▸ Given task: Copy every line of the material below word for word, without changing anything.

▸ Available records:
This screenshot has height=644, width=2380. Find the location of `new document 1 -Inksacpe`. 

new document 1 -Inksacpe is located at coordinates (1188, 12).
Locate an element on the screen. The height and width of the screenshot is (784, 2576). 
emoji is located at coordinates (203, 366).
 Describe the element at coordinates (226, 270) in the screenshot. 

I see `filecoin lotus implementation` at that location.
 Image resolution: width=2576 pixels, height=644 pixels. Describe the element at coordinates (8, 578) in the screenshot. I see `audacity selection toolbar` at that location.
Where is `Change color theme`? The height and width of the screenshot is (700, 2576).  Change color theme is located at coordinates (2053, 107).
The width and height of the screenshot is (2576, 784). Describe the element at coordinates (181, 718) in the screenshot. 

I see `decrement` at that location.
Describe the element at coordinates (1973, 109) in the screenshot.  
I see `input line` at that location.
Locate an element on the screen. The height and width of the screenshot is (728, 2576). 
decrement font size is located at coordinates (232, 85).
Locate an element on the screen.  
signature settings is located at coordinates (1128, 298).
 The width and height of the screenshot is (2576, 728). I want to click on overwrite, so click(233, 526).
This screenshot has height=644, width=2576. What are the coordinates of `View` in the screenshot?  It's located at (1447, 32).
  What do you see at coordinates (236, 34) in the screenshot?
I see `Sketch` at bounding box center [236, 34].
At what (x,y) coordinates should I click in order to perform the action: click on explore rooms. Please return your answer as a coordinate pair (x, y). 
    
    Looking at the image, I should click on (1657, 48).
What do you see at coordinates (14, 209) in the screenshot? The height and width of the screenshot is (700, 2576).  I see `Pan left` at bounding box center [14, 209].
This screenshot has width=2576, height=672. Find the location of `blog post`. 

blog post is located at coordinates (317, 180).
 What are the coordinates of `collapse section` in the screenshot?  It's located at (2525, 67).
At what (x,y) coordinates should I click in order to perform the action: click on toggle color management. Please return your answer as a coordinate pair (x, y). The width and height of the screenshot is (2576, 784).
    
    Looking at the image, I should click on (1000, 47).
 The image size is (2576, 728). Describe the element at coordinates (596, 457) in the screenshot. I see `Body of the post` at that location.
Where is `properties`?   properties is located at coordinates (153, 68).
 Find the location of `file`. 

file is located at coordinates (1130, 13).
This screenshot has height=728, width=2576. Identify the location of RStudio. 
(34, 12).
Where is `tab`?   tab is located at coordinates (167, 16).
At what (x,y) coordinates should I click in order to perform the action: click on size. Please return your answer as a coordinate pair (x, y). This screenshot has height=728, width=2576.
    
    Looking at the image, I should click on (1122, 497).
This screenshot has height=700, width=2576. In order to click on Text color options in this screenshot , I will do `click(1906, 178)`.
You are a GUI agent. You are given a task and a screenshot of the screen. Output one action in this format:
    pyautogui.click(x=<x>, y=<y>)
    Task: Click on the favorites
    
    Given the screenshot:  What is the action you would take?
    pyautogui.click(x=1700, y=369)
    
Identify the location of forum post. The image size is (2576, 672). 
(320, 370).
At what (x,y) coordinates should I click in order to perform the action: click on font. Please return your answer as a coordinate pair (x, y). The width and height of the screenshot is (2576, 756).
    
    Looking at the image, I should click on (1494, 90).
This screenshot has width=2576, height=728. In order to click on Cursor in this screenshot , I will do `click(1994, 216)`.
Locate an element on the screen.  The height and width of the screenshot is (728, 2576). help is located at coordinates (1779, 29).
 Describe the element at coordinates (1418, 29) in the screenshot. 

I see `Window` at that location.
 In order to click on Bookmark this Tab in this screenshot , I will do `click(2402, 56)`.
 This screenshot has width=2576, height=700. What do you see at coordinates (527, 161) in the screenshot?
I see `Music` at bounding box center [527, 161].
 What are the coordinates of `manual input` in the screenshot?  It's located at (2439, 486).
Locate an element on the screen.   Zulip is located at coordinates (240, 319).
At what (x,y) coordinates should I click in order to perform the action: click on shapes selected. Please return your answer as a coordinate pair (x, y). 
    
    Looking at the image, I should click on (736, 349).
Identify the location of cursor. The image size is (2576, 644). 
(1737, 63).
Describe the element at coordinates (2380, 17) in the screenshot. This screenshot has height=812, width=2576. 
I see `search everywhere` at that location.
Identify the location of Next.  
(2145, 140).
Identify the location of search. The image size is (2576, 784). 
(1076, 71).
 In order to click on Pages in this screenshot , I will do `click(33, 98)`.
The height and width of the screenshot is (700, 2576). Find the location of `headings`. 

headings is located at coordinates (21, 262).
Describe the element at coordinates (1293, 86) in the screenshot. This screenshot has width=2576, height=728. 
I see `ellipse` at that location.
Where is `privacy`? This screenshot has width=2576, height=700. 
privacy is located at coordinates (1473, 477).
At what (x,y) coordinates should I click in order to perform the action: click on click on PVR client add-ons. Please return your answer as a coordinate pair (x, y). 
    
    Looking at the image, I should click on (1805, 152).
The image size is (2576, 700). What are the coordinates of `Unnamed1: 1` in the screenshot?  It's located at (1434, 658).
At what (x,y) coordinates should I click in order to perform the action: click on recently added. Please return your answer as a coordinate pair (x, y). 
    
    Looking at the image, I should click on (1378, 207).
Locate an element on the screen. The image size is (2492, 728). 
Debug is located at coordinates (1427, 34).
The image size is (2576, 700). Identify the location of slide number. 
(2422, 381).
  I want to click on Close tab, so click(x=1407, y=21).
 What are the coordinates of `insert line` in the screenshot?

▸ Exercise solution:
This screenshot has height=644, width=2380. Find the location of `new document 1 -Inksacpe`. 

new document 1 -Inksacpe is located at coordinates (1188, 12).
Locate an element on the screen. The height and width of the screenshot is (784, 2576). 
emoji is located at coordinates (203, 366).
 Describe the element at coordinates (226, 270) in the screenshot. 

I see `filecoin lotus implementation` at that location.
 Image resolution: width=2576 pixels, height=644 pixels. Describe the element at coordinates (8, 578) in the screenshot. I see `audacity selection toolbar` at that location.
Where is `Change color theme`? The height and width of the screenshot is (700, 2576).  Change color theme is located at coordinates (2053, 107).
The width and height of the screenshot is (2576, 784). Describe the element at coordinates (181, 718) in the screenshot. 

I see `decrement` at that location.
Describe the element at coordinates (1973, 109) in the screenshot.  
I see `input line` at that location.
Locate an element on the screen. The height and width of the screenshot is (728, 2576). 
decrement font size is located at coordinates (232, 85).
Locate an element on the screen.  
signature settings is located at coordinates (1128, 298).
 The width and height of the screenshot is (2576, 728). I want to click on overwrite, so click(233, 526).
This screenshot has height=644, width=2576. What are the coordinates of `View` in the screenshot?  It's located at (1447, 32).
  What do you see at coordinates (236, 34) in the screenshot?
I see `Sketch` at bounding box center [236, 34].
At what (x,y) coordinates should I click in order to perform the action: click on explore rooms. Please return your answer as a coordinate pair (x, y). 
    
    Looking at the image, I should click on (1657, 48).
What do you see at coordinates (14, 209) in the screenshot? The height and width of the screenshot is (700, 2576).  I see `Pan left` at bounding box center [14, 209].
This screenshot has width=2576, height=672. Find the location of `blog post`. 

blog post is located at coordinates (317, 180).
 What are the coordinates of `collapse section` in the screenshot?  It's located at (2525, 67).
At what (x,y) coordinates should I click in order to perform the action: click on toggle color management. Please return your answer as a coordinate pair (x, y). The width and height of the screenshot is (2576, 784).
    
    Looking at the image, I should click on (1000, 47).
 The image size is (2576, 728). Describe the element at coordinates (596, 457) in the screenshot. I see `Body of the post` at that location.
Where is `properties`?   properties is located at coordinates (153, 68).
 Find the location of `file`. 

file is located at coordinates (1130, 13).
This screenshot has height=728, width=2576. Identify the location of RStudio. 
(34, 12).
Where is `tab`?   tab is located at coordinates (167, 16).
At what (x,y) coordinates should I click in order to perform the action: click on size. Please return your answer as a coordinate pair (x, y). This screenshot has height=728, width=2576.
    
    Looking at the image, I should click on (1122, 497).
This screenshot has height=700, width=2576. In order to click on Text color options in this screenshot , I will do `click(1906, 178)`.
You are a GUI agent. You are given a task and a screenshot of the screen. Output one action in this format:
    pyautogui.click(x=<x>, y=<y>)
    Task: Click on the favorites
    
    Given the screenshot:  What is the action you would take?
    pyautogui.click(x=1700, y=369)
    
Identify the location of forum post. The image size is (2576, 672). 
(320, 370).
At what (x,y) coordinates should I click in order to perform the action: click on font. Please return your answer as a coordinate pair (x, y). The width and height of the screenshot is (2576, 756).
    
    Looking at the image, I should click on (1494, 90).
This screenshot has width=2576, height=728. In order to click on Cursor in this screenshot , I will do `click(1994, 216)`.
Locate an element on the screen.  The height and width of the screenshot is (728, 2576). help is located at coordinates (1779, 29).
 Describe the element at coordinates (1418, 29) in the screenshot. 

I see `Window` at that location.
 In order to click on Bookmark this Tab in this screenshot , I will do `click(2402, 56)`.
 This screenshot has width=2576, height=700. What do you see at coordinates (527, 161) in the screenshot?
I see `Music` at bounding box center [527, 161].
 What are the coordinates of `manual input` in the screenshot?  It's located at (2439, 486).
Locate an element on the screen.   Zulip is located at coordinates (240, 319).
At what (x,y) coordinates should I click in order to perform the action: click on shapes selected. Please return your answer as a coordinate pair (x, y). 
    
    Looking at the image, I should click on (736, 349).
Identify the location of cursor. The image size is (2576, 644). 
(1737, 63).
Describe the element at coordinates (2380, 17) in the screenshot. This screenshot has height=812, width=2576. 
I see `search everywhere` at that location.
Identify the location of Next.  
(2145, 140).
Identify the location of search. The image size is (2576, 784). 
(1076, 71).
 In order to click on Pages in this screenshot , I will do `click(33, 98)`.
The height and width of the screenshot is (700, 2576). Find the location of `headings`. 

headings is located at coordinates (21, 262).
Describe the element at coordinates (1293, 86) in the screenshot. This screenshot has width=2576, height=728. 
I see `ellipse` at that location.
Where is `privacy`? This screenshot has width=2576, height=700. 
privacy is located at coordinates (1473, 477).
At what (x,y) coordinates should I click in order to perform the action: click on click on PVR client add-ons. Please return your answer as a coordinate pair (x, y). 
    
    Looking at the image, I should click on (1805, 152).
The image size is (2576, 700). What are the coordinates of `Unnamed1: 1` in the screenshot?  It's located at (1434, 658).
At what (x,y) coordinates should I click in order to perform the action: click on recently added. Please return your answer as a coordinate pair (x, y). 
    
    Looking at the image, I should click on (1378, 207).
Locate an element on the screen. The image size is (2492, 728). 
Debug is located at coordinates (1427, 34).
The image size is (2576, 700). Identify the location of slide number. 
(2422, 381).
  I want to click on Close tab, so click(x=1407, y=21).
 What are the coordinates of `insert line` in the screenshot?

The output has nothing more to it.